** START OF RECORD LIST **

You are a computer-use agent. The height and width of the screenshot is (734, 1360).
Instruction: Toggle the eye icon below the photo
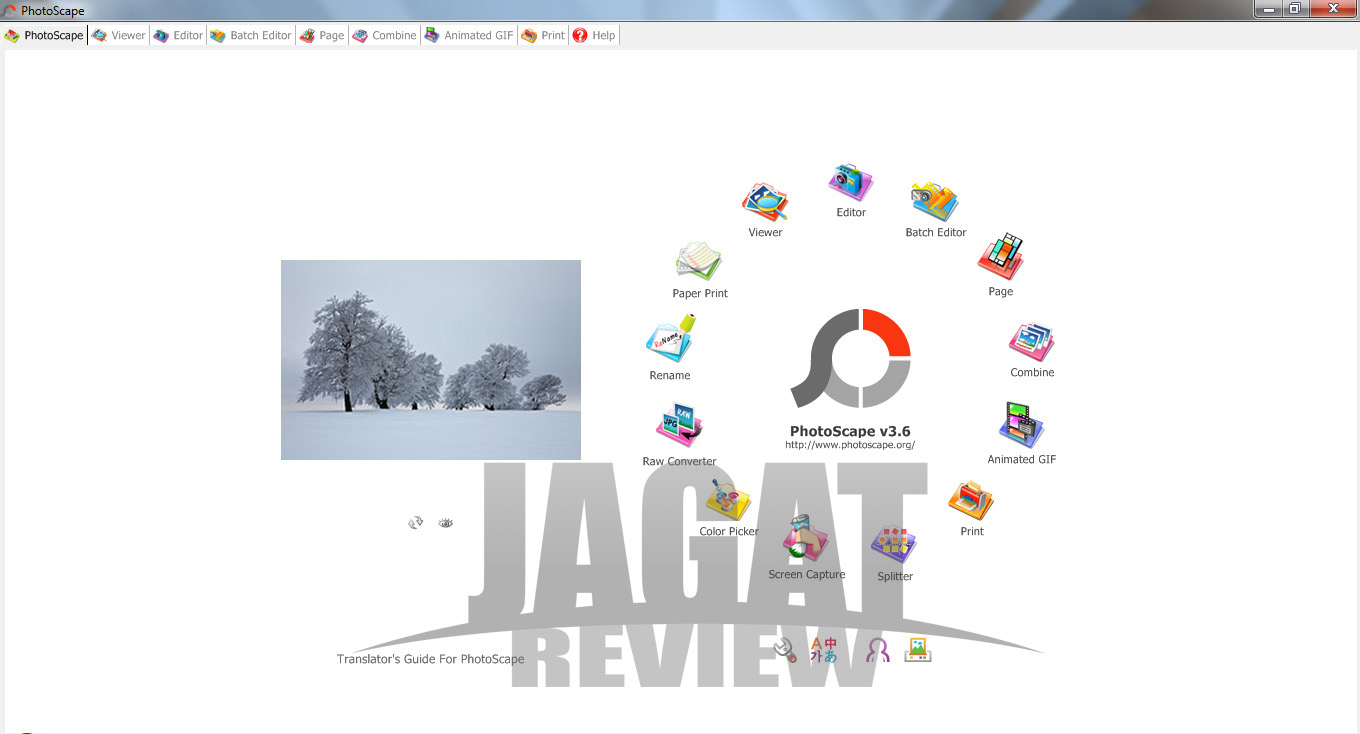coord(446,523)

** END OF RECORD LIST **
** START OF RECORD LIST **

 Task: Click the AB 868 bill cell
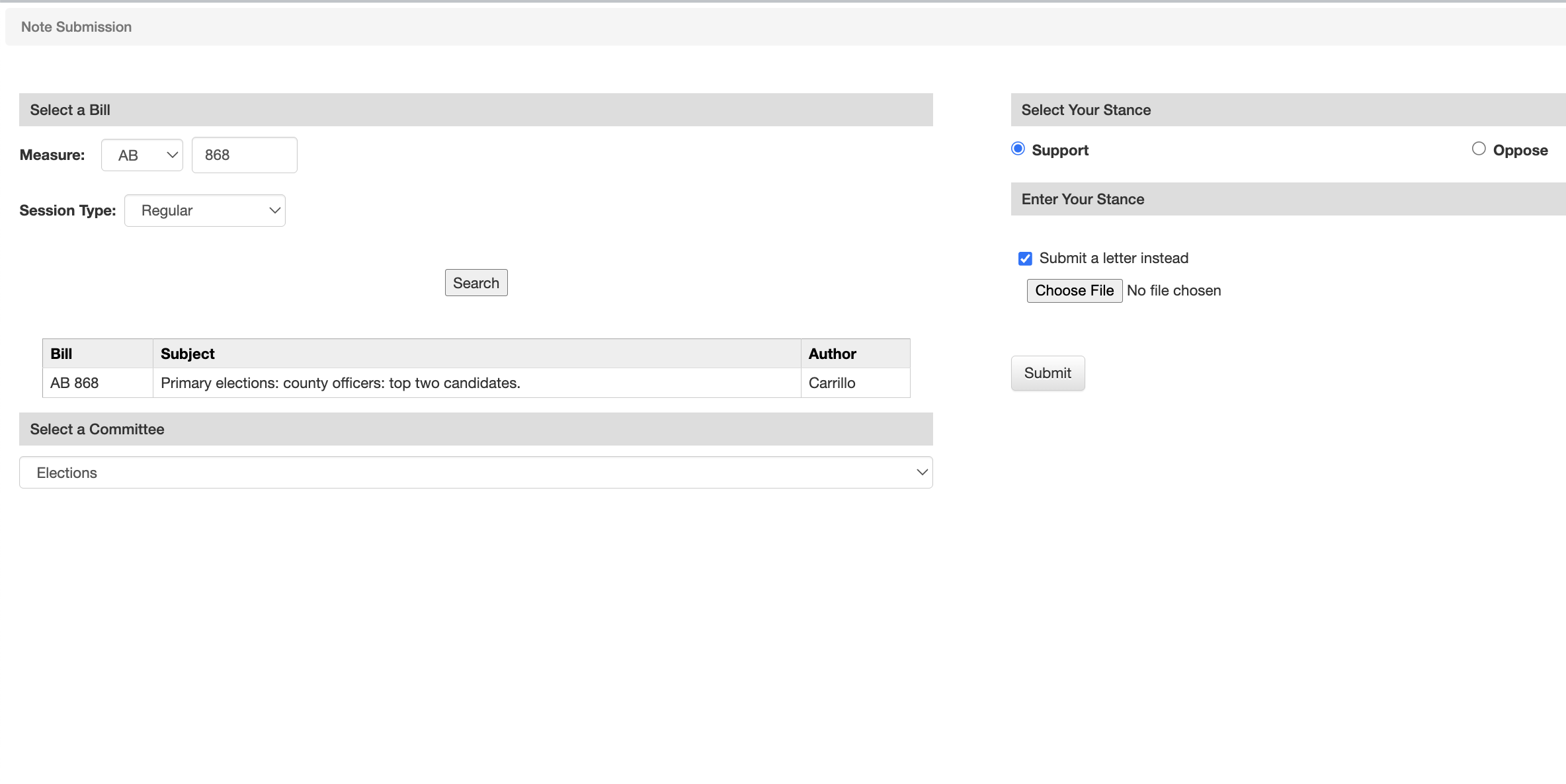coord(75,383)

** END OF RECORD LIST **

» **REQUIREMENTS**:
Can you copy out the lines from the one containing "You are a computer-use" through the one containing "coord(446,523)", both included, without the pictures?

» **EXPECTED ANSWER**:
You are a computer-use agent. The height and width of the screenshot is (734, 1360).
Instruction: Toggle the eye icon below the photo
coord(446,523)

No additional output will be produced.